The costings for 2019, also revealed that despite savings in feed and forage due to weather being more benign compared to that of 2018, offering good grass growing conditions for most of the year, the decline in market prices for some sectors led to further deterioration in margins.

"At store cattle sales, the autumn season failed to match spring price levels for a second year," explained Mr Ashworth.

"However, the declines relative to autumn of around 6% in September and 2% in October were less than those seen at prime cattle sales where prices in the autumn were 9-12% behind 2018, pointing to a particular squeeze on finishing margins.

"Only 31% of suckler herds achieved a positive net margin – a decrease from 36% 2018. This is also reflected among store finishers with 30% of the businesses surveyed achieving a positive net margin, down from 38% in 2018," said Mr Ashworth.

For sheep farmer, a better lambing resulted in more store lambs traded at autumn sales, and despite this, and the uncertainty around Brexit, values held up resulting in some improvement in net margins across enterprises.

"At prime lamb sales, prices were in line with their five-year average for most of the summer and autumn, before rising strongly in the final two months once EU exit had been delayed. Fortunately for store lamb finishers, the prime lamb market reached record levels in the first quarter of 2020; although did weaken following the onset of the Covid pandemic in late March and failed to fully recover at Easter," said Mr Ashworth.

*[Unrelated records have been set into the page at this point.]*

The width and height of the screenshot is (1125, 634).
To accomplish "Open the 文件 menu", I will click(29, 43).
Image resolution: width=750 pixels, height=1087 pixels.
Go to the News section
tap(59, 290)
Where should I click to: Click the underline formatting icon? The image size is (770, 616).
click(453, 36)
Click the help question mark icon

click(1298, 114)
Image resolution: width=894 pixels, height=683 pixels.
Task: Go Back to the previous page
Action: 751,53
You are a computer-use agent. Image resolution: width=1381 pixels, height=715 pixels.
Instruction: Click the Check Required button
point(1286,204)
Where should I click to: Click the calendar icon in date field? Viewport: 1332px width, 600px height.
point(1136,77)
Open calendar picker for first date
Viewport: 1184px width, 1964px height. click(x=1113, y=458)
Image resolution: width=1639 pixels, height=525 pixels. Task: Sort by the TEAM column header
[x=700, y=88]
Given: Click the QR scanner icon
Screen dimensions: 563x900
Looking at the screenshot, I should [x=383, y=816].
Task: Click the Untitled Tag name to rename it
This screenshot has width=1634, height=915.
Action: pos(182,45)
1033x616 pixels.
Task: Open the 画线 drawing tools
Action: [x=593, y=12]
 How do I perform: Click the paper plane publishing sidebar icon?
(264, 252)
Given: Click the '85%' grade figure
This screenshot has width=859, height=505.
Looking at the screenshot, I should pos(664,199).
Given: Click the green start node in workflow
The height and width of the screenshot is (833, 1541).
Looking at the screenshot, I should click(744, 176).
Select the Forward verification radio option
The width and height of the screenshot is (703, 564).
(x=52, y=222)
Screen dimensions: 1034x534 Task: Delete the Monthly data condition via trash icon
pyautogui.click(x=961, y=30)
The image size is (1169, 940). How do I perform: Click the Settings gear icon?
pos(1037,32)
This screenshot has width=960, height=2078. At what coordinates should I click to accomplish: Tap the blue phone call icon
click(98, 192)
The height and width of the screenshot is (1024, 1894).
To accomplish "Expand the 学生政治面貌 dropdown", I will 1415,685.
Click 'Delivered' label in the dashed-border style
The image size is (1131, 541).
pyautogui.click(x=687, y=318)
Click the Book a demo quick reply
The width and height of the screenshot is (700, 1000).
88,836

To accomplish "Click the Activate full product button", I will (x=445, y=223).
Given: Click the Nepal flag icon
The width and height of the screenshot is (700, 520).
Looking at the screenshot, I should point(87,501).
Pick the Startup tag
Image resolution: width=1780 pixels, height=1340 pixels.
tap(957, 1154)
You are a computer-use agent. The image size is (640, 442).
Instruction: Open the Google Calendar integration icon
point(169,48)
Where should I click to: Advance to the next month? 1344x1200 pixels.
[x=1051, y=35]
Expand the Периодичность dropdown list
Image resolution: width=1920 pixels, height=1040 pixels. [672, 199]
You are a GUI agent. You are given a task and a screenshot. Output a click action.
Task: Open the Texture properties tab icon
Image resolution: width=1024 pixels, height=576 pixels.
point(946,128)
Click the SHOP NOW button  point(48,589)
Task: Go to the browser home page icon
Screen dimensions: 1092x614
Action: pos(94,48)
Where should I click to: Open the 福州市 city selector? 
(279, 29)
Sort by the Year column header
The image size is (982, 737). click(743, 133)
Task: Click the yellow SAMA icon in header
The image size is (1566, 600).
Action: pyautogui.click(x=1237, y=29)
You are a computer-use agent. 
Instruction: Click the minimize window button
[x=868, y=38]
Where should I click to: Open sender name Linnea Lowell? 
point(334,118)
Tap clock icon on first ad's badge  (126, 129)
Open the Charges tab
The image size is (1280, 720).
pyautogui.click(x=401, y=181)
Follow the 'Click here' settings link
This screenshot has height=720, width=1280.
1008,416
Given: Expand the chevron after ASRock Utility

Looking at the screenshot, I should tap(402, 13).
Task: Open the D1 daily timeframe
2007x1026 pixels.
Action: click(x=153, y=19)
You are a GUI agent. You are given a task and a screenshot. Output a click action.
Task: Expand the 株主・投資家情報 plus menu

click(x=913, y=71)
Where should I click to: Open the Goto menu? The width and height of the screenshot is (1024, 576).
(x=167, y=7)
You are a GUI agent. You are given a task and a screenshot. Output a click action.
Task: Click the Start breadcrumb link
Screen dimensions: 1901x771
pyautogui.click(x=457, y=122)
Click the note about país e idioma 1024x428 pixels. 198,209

He added: "The proportion of hill ewe flocks making a positive net margin increased from 8% last year to 15% this year. Meanwhile, net profitability among upland flocks improved and 75% of enterprises surveyed achieved a positive net margin for their 2019 lamb crop, up from 55% 2018 and 56% from the 2017 lamb crop year.

"Lowland flocks saw the highest increase in margins with 62% of surveyed flocks achieving this objective compared to 38% attaining a positive net margin for the 2018 lamb crop. Store lamb finishers similarly saw a marked improvement in net margins with 92% of those achieving a positive net margin compared to 69% of those surveyed in 2018."

The report also details the estimates that have been made of the greenhouse gas emissions associated with the enterprises surveyed and reported on the basis of net liveweight produced or added during the surveyed year.

"The results show over the five years that there has been some general reduction in average emissions per kg of output but the differences are too small and the range of emissions overlap from year to year to suggest the movement is a definitive trend," said Mr Ashworth.

"Nevertheless, there is a clear correlation between lower emissions intensity and better financial sustainability with those in the top-third of financial performance having the lowest emissions intensity per kg of livestock output."